Apa itu barang mewah? Barang mewah yang dimaksud adalah barang yang tergolong mewah yang dikenai Pajak Penjualan atas Barang Mewah (PPnBM). Apa saja itu?
Ketentuan mengenai hal ini diatur lebih lanjut dalam dua peraturan pemerintah.
Yang pertama adalah Peraturan Pemerintah Nomor 73 Tahun 2019 tentang Barang Kena Pajak yang Tergolong Mewah Berupa Kendaraan Bermotor yang Dikenai Pajak Penjualan atas Barang Mewah sebagaimana yang telah diubah dengan Peraturan Pemerintah Nomor 74 Tahun 2021 (PP 73/2019 jo. PP 74/2021). Yang kedua adalah Peraturan Pemerintah Nomor 61 Tahun 2020 tentang Barang Kena Pajak yang Tergolong Mewah Selain Kendaraan Bermotor yang Dikenai Pajak Penjualan atas Barang Mewah (PP 61/2020).
Ringkasnya, barang mewah yang berupa kendaraan bermotor meliputi kendaraan bermotor dengan konsumsi bahan bakar minyak tertentu dan berkapasitas isi silinder tertentu, kendaraan dengan motor listrik, serta kendaraan roda empat dengan teknologi tertentu. Sementara itu, barang mewah selain kendaraan bermotor meliputi kelompok hunian mewah, balon udara, peluru senjata api, pesawat udara, dan kapal pesiar.
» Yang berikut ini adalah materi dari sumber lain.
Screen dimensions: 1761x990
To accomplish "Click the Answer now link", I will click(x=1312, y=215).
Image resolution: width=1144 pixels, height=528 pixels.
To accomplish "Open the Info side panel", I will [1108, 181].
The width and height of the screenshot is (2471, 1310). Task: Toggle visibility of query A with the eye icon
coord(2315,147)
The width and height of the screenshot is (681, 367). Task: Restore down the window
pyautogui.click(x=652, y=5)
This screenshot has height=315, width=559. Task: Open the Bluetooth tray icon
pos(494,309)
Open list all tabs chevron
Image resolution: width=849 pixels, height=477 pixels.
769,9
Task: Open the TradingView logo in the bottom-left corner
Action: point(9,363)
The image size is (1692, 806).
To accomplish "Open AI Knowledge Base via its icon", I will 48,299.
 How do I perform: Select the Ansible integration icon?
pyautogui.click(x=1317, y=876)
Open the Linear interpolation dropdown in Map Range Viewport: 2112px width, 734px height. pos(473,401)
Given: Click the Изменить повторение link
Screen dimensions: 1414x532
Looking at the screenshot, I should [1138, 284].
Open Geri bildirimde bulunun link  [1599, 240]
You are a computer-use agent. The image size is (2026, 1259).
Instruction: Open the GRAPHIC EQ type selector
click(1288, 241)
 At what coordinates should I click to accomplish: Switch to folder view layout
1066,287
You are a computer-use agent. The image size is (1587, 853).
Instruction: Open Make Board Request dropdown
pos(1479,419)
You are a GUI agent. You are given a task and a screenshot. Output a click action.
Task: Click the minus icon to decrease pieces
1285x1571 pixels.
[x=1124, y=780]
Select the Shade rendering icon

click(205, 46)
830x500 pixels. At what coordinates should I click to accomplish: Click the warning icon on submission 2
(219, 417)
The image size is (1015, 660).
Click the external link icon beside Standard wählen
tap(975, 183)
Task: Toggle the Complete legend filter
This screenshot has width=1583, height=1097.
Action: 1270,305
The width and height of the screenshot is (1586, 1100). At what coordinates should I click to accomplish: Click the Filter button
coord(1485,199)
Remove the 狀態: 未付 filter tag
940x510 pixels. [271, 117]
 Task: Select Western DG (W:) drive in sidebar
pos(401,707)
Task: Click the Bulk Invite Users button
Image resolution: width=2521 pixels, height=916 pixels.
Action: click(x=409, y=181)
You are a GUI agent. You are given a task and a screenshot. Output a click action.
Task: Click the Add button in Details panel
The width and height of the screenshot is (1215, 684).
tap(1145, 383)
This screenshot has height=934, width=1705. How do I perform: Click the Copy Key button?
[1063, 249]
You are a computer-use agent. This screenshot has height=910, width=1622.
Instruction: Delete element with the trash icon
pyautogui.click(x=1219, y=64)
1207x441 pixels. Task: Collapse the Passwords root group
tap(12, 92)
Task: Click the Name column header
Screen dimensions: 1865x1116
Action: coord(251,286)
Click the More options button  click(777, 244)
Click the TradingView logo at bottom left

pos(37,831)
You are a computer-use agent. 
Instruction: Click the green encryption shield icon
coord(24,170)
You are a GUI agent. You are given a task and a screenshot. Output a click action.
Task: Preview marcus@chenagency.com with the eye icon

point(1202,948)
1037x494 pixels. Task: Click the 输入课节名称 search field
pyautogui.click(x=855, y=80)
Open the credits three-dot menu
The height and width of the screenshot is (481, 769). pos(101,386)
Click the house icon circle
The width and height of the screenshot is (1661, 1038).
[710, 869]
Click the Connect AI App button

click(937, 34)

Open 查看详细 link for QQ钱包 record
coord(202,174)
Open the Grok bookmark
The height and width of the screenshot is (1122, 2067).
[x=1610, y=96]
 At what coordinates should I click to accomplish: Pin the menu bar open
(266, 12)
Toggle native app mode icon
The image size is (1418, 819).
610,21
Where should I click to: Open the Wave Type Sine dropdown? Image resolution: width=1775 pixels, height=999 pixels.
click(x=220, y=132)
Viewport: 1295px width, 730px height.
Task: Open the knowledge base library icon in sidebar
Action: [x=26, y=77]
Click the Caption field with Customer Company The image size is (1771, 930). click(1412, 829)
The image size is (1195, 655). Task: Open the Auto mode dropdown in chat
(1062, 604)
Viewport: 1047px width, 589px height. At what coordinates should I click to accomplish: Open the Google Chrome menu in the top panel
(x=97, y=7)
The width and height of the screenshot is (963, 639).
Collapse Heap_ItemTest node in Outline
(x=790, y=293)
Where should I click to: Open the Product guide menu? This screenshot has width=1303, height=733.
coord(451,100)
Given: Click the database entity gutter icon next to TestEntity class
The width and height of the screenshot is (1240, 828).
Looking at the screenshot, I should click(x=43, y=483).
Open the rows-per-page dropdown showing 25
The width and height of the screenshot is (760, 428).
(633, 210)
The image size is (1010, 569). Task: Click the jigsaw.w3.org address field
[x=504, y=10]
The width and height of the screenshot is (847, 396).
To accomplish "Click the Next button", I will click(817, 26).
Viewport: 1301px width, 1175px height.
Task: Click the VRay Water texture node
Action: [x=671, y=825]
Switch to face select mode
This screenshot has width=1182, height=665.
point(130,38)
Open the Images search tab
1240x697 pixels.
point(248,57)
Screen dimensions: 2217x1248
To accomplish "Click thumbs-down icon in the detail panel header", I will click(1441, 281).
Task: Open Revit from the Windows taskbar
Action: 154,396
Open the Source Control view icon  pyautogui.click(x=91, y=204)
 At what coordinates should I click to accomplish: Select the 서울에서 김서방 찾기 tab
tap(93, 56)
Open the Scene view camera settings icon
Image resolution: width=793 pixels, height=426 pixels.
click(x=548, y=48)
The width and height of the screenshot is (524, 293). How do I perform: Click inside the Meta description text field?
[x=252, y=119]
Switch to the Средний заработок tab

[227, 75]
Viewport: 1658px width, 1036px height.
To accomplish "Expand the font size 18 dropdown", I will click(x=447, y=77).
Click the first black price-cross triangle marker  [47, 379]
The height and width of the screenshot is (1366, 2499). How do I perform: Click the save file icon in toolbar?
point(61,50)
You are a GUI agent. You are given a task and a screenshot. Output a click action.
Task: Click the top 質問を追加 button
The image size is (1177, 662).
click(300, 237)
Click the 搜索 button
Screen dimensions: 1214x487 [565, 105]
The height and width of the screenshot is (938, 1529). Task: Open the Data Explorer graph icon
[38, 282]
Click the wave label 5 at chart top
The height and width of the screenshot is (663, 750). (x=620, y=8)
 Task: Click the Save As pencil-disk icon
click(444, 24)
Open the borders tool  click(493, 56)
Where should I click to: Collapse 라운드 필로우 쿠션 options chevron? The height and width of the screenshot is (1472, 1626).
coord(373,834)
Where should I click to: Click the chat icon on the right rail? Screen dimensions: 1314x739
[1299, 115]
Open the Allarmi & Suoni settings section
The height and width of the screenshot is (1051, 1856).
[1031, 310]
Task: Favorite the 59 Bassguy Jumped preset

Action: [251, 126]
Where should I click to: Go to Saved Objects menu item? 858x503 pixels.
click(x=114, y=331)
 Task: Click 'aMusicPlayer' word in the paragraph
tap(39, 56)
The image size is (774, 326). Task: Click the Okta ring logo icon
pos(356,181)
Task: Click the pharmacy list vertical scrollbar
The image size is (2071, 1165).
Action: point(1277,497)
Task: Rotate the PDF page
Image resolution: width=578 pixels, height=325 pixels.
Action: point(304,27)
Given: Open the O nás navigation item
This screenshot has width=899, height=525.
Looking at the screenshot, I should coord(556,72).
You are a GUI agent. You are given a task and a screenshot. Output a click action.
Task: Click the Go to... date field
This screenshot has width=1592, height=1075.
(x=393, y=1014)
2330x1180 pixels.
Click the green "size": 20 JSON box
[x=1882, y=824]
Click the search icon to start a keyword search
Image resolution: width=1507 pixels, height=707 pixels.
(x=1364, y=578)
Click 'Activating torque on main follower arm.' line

Jadi, tarif efektif PPN sebesar 12 persen hanya dikenakan terhadap barang-barang mewah tersebut saja.
Namun demikian, Pasal 5 PMK 131/2024 mengatur bahwa khusus untuk penyerahan kepada konsumen akhir, tarif efektif 12 persen tersebut baru berlaku mulai tanggal 1 Februari 2025.
Tarif Efektif 11% untuk Selain Barang Mewah
Nah, sekarang beralih ke selain barang mewah. Pasal 3 PMK 131/2024 menjelaskan lebih lanjut mengenai pengenaan PPN untuk selain barang mewah.
PPN yang dikenakan untuk barang yang tidak tergolong mewah yang tidak dikenai PPnBM dihitung dengan mengalikan tarif PPN 12 persen dengan “Dasar Pengenaan Pajak (DPP) berupa nilai lain”, yaitu sebesar 11/12. Pada akhirnya, kita akan memperoleh tarif efektif PPN sebesar 11 persen (12% x 11/12).
Sederhananya, besaran PPN yang dikenakan terhadap barang-barang yang bukan barang mewah tetap sama seperti biasa.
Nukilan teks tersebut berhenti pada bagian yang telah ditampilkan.